The case involved trade mark infringement and passing off claims brought against Amazon regarding the sale of goods bearing the Beverly Hills Polo Club trade marks on amazon.com.
The claimants are familiar faces in the English High Court. They own trade marks for Beverly Hills Polo Club in the UK but not in the US. As the judge made clear, the goods offered on amazon.com were not “fake” or “counterfeit” as such, and had been put on sale with the consent of the US rights holder. He concluded that the offers for sale or advertisements in listings on amazon.com were not targeted at UK or EU consumers, and consequently there was no trade mark infringement.
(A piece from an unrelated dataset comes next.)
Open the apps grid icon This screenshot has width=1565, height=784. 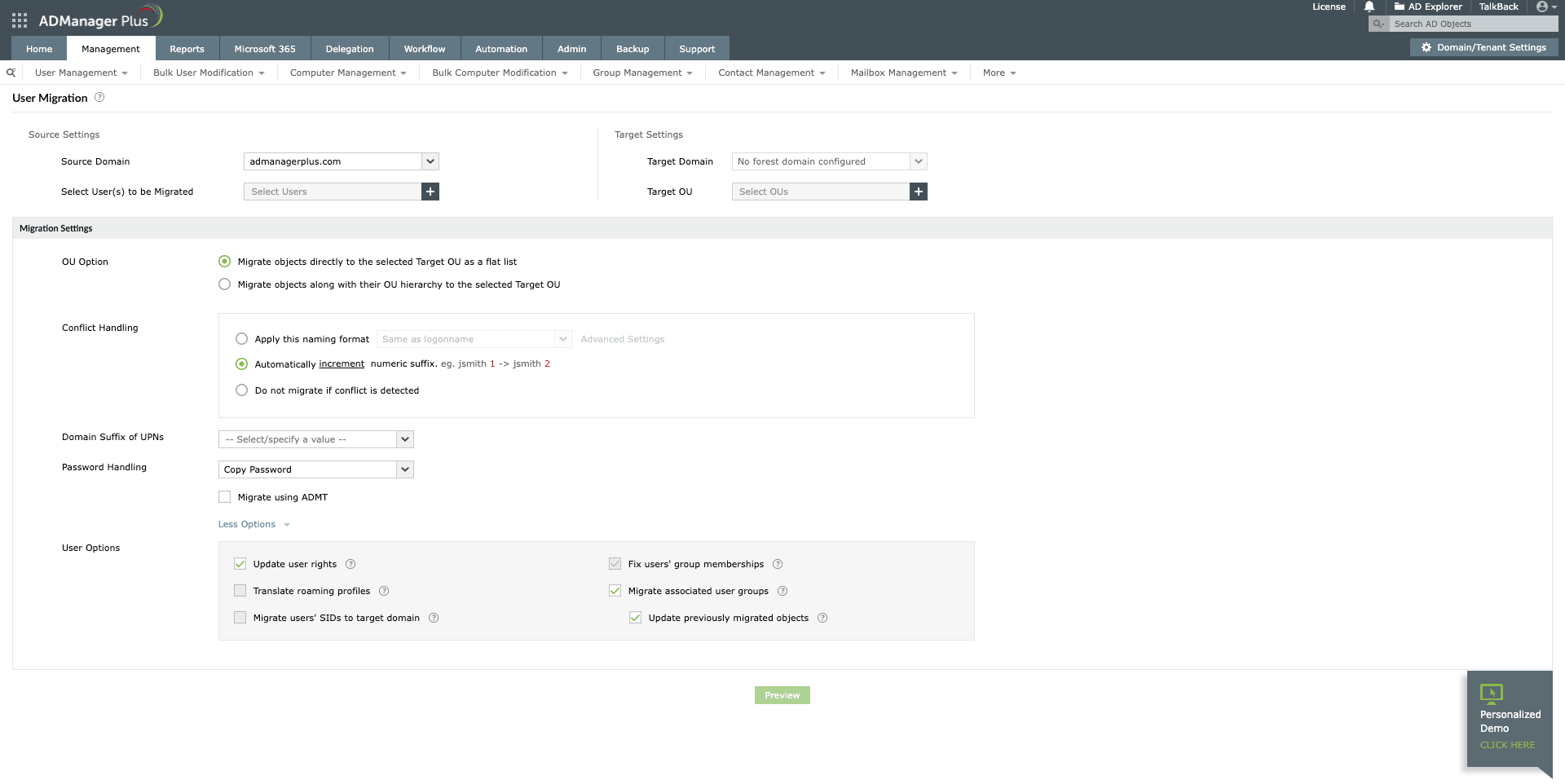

Assessing liability and where an infringing act takes place on the internet was initially a challenge for the courts. It is now clear that, for the UK at least, the key question is whether or not UK consumers were "targeted". This is established by various factors such as the language of the web listing, currency offered and the shipping and delivery options. For example, a French language website which only offers goods in Euros and will not deliver to the UK, is not targeting.
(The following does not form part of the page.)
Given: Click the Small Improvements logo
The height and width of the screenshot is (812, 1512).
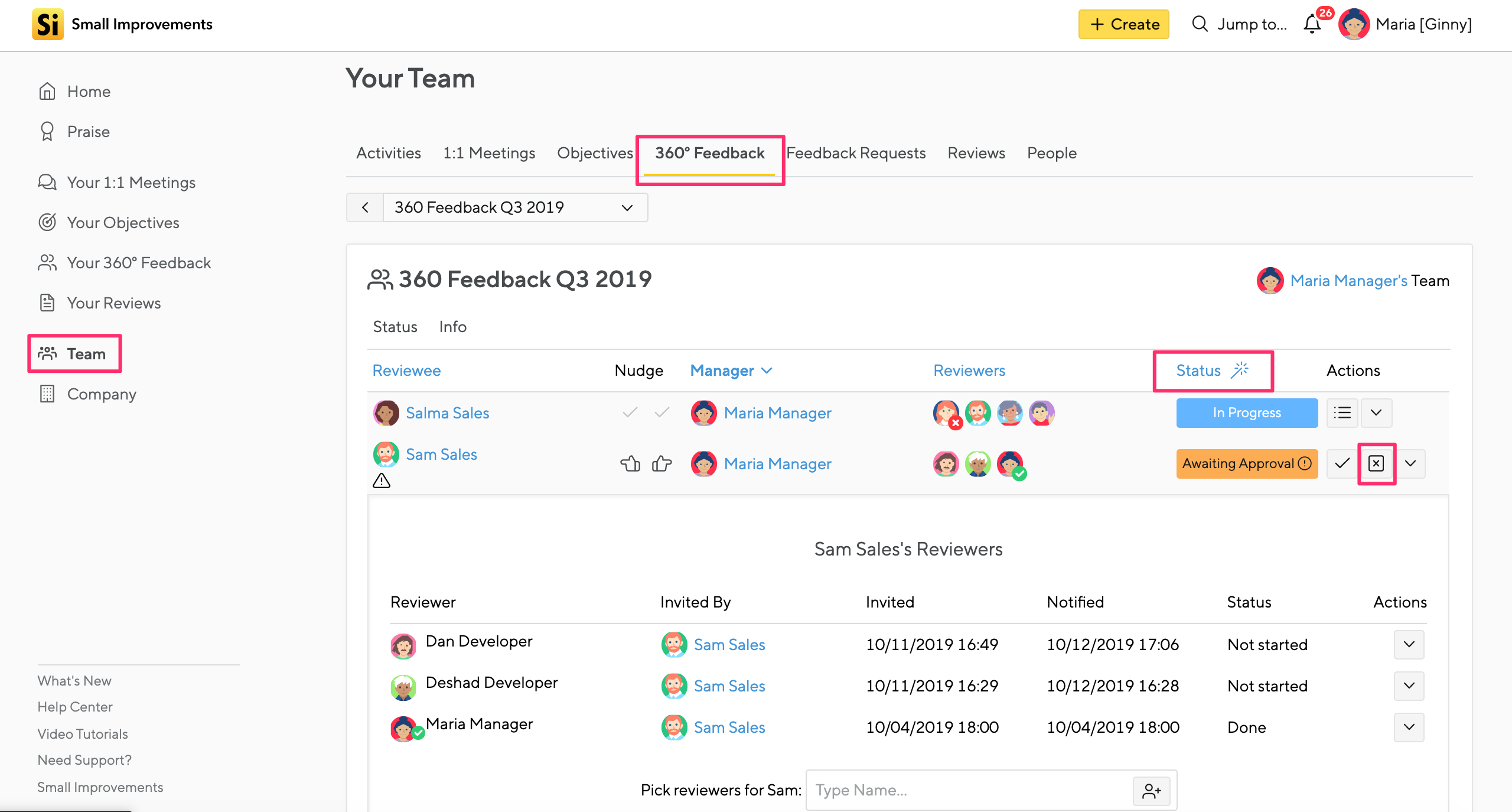Looking at the screenshot, I should coord(47,24).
The facts of this case are somewhat odd because the transaction process on Amazon.com makes it clear to UK consumers that they are making the purchase in the US and then importing the goods into the UK (i.e. the consumer is the importer and the targeting essentially takes place in the US as that is where the sale is concluded).
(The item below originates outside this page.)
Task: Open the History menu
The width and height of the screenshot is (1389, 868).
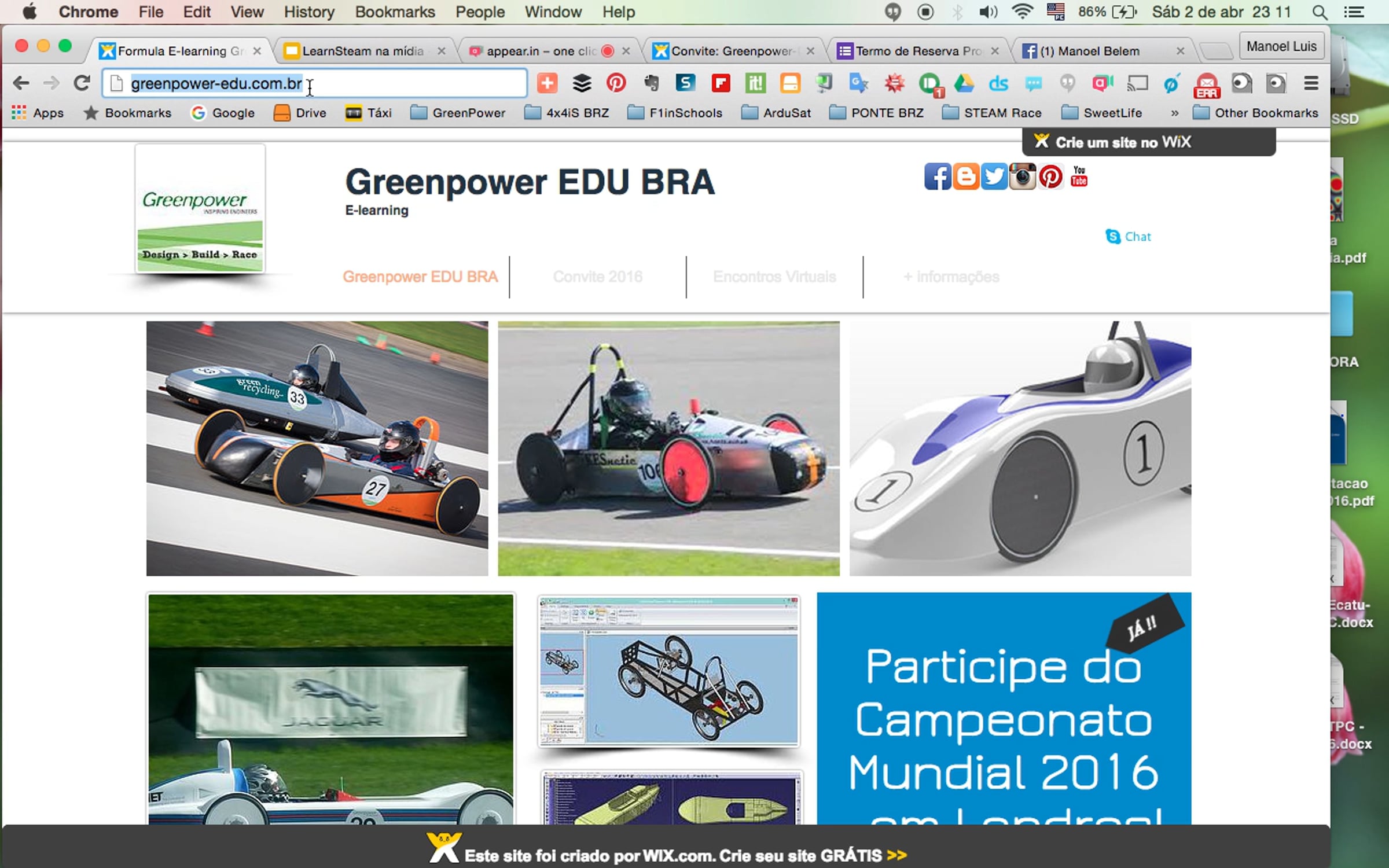Action: click(x=309, y=12)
Because the judge concluded that the customers buying Beverly Hills Polo Club products through Amazon.com “are acting in a private capacity and not engaging in commercial activity” he found that there was no “targeting” of UK/EU consumers. As he put it in the judgment, “Such a consumer knows full well that they are viewing or shopping on the Amazon website that is primarily directed at US consumers … in my view it is highly relevant if the average UK consumer believes that amazon.com is targeted at US consumers and not them.” (emphasis added).
Consequently, the judge held that there was no infringement (apart from advertisement listings on Amazon Global Store which was available on Amazon’s national websites before 2019). These admitted infringements were trivial.
The case highlights some of the difficult issues that arise with global online marketplaces, given the territoriality of trade mark rights and the difficult that marketplaces face in identifying and tackling infringements. These are particularly challenging when the ownership of trade marks is split between different entities around the world. This can also create issues relating to parallel imports as Schweppes and Coca Cola have discovered in the past.
One key issue in this case, and the reason for the dispute, was a divergent marketing strategy between the owners of the EU/UK marks and the US marks. The UK/EU owner was unhappy that consumers in this jurisdiction could see that the goods were sold at a much lower price point in the US compared to the UK. This is something which would ideally have been resolved in the underlying contract following the sale of the trade marks (or in a family meeting - the owners of the respective companies are brothers!)
It will be interesting to see how the concept of targeting continues to develop in the case law including in the somewhat inevitable appeal of this case.